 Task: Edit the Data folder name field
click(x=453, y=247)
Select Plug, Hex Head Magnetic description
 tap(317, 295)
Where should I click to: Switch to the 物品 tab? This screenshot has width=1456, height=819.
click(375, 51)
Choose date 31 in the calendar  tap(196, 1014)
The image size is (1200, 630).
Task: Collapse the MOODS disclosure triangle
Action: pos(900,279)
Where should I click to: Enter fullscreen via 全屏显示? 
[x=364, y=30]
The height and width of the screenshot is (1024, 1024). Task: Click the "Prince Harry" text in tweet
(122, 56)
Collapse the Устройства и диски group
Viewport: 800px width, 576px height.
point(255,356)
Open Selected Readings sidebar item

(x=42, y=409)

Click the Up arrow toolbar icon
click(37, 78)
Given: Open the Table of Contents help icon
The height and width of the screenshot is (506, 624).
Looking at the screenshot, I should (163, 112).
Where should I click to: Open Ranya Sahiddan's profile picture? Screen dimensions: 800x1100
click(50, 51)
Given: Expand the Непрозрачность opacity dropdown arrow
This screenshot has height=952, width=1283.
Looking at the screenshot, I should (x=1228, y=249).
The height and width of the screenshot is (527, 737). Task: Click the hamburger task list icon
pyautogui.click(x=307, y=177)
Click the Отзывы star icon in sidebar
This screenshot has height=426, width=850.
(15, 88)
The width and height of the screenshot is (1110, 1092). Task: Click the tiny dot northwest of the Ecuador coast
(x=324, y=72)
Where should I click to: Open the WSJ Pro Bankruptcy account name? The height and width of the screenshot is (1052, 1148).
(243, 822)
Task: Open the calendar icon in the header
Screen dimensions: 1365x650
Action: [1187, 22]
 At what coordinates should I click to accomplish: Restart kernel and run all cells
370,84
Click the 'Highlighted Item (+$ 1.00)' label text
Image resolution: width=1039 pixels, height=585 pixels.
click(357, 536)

=======

## Instructions to follow
The answer should be the full listing, repeated without any change.

## Result for this exercise
 Task: Edit the Data folder name field
click(x=453, y=247)
Select Plug, Hex Head Magnetic description
 tap(317, 295)
Where should I click to: Switch to the 物品 tab? This screenshot has width=1456, height=819.
click(375, 51)
Choose date 31 in the calendar  tap(196, 1014)
The image size is (1200, 630).
Task: Collapse the MOODS disclosure triangle
Action: pos(900,279)
Where should I click to: Enter fullscreen via 全屏显示? 
[x=364, y=30]
The height and width of the screenshot is (1024, 1024). Task: Click the "Prince Harry" text in tweet
(122, 56)
Collapse the Устройства и диски group
Viewport: 800px width, 576px height.
point(255,356)
Open Selected Readings sidebar item

(x=42, y=409)

Click the Up arrow toolbar icon
click(37, 78)
Given: Open the Table of Contents help icon
The height and width of the screenshot is (506, 624).
Looking at the screenshot, I should (163, 112).
Where should I click to: Open Ranya Sahiddan's profile picture? Screen dimensions: 800x1100
click(50, 51)
Given: Expand the Непрозрачность opacity dropdown arrow
This screenshot has height=952, width=1283.
Looking at the screenshot, I should (x=1228, y=249).
The height and width of the screenshot is (527, 737). Task: Click the hamburger task list icon
pyautogui.click(x=307, y=177)
Click the Отзывы star icon in sidebar
This screenshot has height=426, width=850.
(15, 88)
The width and height of the screenshot is (1110, 1092). Task: Click the tiny dot northwest of the Ecuador coast
(x=324, y=72)
Where should I click to: Open the WSJ Pro Bankruptcy account name? The height and width of the screenshot is (1052, 1148).
(243, 822)
Task: Open the calendar icon in the header
Screen dimensions: 1365x650
Action: [1187, 22]
 At what coordinates should I click to accomplish: Restart kernel and run all cells
370,84
Click the 'Highlighted Item (+$ 1.00)' label text
Image resolution: width=1039 pixels, height=585 pixels.
click(357, 536)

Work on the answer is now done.